§ **Assigned task**
Where in the data below does the word "will" appear? Copy every line that has it.

(Saved data entries)
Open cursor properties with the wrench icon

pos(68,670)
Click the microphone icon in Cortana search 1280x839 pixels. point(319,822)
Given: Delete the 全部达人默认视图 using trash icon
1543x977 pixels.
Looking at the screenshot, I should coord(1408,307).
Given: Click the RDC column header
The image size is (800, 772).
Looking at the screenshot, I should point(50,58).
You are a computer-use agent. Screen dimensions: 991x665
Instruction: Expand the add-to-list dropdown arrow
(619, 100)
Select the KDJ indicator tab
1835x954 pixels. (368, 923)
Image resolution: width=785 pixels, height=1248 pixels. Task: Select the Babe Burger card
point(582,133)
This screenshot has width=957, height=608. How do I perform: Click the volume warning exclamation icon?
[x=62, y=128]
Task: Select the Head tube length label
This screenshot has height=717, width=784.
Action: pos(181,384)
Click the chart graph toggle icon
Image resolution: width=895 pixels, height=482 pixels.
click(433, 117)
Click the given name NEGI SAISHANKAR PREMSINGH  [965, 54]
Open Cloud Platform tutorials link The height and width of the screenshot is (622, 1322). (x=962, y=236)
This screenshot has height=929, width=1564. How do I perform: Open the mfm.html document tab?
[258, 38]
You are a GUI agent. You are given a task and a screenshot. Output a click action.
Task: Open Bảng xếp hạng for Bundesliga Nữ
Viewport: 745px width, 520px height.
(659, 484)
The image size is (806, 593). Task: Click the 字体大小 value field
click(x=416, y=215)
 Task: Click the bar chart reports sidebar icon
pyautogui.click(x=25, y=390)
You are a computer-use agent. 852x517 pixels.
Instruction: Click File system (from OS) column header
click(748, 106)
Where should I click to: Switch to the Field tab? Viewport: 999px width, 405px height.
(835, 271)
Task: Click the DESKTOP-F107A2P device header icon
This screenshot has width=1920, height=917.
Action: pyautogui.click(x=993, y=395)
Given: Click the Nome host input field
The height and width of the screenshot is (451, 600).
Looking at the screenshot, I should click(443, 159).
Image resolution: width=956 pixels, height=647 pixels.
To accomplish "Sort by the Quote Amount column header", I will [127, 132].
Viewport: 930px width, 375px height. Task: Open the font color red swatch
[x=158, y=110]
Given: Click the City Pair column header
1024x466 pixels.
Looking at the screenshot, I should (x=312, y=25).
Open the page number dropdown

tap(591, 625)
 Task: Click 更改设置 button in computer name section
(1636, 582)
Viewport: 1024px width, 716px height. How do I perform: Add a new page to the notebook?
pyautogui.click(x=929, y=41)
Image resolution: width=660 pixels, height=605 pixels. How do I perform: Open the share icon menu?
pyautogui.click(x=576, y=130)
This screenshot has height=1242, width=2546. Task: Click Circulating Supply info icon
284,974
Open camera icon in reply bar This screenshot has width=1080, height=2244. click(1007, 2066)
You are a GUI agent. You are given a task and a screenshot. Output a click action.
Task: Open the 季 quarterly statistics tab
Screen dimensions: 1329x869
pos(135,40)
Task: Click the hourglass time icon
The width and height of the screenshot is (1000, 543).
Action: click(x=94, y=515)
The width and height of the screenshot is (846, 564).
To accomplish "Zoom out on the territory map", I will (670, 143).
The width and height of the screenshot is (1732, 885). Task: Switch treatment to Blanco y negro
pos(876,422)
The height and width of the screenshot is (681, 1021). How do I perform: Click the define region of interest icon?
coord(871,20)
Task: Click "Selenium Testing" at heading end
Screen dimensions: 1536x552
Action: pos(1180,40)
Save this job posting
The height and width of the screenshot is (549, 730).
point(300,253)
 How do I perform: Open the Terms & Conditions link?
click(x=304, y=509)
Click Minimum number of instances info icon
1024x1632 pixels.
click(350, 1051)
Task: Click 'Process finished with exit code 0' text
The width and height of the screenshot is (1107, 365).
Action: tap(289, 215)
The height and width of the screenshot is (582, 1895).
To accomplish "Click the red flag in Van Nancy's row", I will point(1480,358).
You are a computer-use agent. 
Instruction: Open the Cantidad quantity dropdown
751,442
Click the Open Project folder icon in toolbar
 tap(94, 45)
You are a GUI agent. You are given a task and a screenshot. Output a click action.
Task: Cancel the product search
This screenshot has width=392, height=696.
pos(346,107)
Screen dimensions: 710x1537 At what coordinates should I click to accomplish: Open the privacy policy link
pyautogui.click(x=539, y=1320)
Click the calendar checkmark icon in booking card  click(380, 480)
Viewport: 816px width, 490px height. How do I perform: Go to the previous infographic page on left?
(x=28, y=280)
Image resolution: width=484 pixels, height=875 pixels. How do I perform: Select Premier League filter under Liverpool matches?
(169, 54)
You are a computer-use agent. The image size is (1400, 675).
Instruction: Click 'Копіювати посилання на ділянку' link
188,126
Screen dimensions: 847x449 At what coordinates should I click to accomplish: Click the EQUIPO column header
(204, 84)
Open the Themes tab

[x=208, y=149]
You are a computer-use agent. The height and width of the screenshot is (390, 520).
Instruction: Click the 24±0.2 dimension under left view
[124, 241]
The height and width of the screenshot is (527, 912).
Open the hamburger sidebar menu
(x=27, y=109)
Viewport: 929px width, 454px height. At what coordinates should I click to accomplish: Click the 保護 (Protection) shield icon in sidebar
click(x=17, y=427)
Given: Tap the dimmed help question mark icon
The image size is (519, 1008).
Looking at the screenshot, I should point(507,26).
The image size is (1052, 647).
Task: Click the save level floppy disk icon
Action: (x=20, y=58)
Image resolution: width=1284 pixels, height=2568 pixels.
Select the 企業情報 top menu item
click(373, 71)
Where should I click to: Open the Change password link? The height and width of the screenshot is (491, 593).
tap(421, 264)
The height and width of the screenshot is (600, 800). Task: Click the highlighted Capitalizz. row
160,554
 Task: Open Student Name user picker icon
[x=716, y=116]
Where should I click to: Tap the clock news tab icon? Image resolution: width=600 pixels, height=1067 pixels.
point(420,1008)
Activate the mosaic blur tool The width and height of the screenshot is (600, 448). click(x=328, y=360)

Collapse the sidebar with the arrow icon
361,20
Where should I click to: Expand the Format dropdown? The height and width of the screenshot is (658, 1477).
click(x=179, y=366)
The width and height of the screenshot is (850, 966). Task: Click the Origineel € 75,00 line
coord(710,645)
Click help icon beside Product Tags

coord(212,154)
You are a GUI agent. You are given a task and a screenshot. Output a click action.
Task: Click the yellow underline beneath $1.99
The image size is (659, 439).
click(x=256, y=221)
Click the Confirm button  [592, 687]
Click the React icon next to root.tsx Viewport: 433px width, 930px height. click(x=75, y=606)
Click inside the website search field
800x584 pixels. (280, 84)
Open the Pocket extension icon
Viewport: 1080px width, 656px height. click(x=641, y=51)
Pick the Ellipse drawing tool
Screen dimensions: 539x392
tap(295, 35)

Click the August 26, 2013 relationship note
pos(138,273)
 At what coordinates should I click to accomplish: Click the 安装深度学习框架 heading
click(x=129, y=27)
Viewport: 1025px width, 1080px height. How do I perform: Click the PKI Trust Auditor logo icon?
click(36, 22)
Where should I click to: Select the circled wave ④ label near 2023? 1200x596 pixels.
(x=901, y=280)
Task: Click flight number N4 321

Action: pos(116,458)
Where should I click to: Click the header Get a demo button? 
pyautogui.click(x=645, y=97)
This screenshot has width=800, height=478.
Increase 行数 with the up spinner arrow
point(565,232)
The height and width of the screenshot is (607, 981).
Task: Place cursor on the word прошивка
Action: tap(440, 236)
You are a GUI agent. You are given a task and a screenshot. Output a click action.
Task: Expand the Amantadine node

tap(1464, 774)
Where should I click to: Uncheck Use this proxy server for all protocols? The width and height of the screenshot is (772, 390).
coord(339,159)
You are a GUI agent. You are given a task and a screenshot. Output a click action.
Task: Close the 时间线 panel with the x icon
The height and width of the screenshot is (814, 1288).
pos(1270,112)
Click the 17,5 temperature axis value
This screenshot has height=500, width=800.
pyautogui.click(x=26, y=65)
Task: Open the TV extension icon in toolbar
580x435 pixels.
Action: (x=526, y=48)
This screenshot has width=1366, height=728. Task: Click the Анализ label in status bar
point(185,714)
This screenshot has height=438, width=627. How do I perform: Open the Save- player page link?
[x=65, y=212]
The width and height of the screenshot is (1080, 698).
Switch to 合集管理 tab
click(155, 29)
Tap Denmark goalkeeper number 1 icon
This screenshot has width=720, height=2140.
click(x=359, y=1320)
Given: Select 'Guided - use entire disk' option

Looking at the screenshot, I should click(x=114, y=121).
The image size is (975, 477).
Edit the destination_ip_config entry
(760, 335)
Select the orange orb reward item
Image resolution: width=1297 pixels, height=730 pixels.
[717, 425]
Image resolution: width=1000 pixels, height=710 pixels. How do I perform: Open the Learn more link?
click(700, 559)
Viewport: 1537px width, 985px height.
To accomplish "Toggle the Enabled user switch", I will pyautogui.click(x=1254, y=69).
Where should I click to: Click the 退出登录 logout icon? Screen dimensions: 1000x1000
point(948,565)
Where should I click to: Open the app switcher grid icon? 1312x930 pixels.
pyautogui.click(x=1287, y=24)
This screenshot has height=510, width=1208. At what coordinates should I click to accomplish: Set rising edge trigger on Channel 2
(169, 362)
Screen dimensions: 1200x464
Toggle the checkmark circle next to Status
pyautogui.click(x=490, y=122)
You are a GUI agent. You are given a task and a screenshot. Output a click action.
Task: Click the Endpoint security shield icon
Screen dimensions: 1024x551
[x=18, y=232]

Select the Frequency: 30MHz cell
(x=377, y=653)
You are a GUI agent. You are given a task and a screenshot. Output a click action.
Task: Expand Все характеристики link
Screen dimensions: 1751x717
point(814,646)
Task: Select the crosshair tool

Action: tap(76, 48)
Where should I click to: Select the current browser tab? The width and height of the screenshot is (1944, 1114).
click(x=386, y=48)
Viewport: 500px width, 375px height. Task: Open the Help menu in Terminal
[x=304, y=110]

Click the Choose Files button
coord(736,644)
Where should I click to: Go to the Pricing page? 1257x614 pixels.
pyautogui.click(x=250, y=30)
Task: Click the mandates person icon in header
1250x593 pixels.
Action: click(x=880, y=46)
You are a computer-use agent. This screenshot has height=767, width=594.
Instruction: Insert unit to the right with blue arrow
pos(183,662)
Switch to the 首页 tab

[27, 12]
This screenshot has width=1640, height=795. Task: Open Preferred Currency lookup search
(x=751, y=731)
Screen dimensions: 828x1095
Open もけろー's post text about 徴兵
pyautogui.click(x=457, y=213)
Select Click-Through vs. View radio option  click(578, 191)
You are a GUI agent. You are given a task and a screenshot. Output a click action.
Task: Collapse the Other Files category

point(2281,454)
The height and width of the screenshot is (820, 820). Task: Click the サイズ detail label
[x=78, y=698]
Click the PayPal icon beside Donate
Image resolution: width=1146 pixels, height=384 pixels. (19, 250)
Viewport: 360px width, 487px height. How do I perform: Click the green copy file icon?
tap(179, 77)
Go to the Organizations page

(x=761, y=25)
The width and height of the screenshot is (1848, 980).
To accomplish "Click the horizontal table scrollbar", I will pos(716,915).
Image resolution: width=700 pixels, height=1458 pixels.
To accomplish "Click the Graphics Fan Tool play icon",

§ **The completed task**
To accomplish "Sort by the Quote Amount column header", I will [127, 132].
To accomplish "Zoom out on the territory map", I will (670, 143).
To accomplish "Click the red flag in Van Nancy's row", I will point(1480,358).
To accomplish "Toggle the Enabled user switch", I will pyautogui.click(x=1254, y=69).
To accomplish "Click the horizontal table scrollbar", I will pos(716,915).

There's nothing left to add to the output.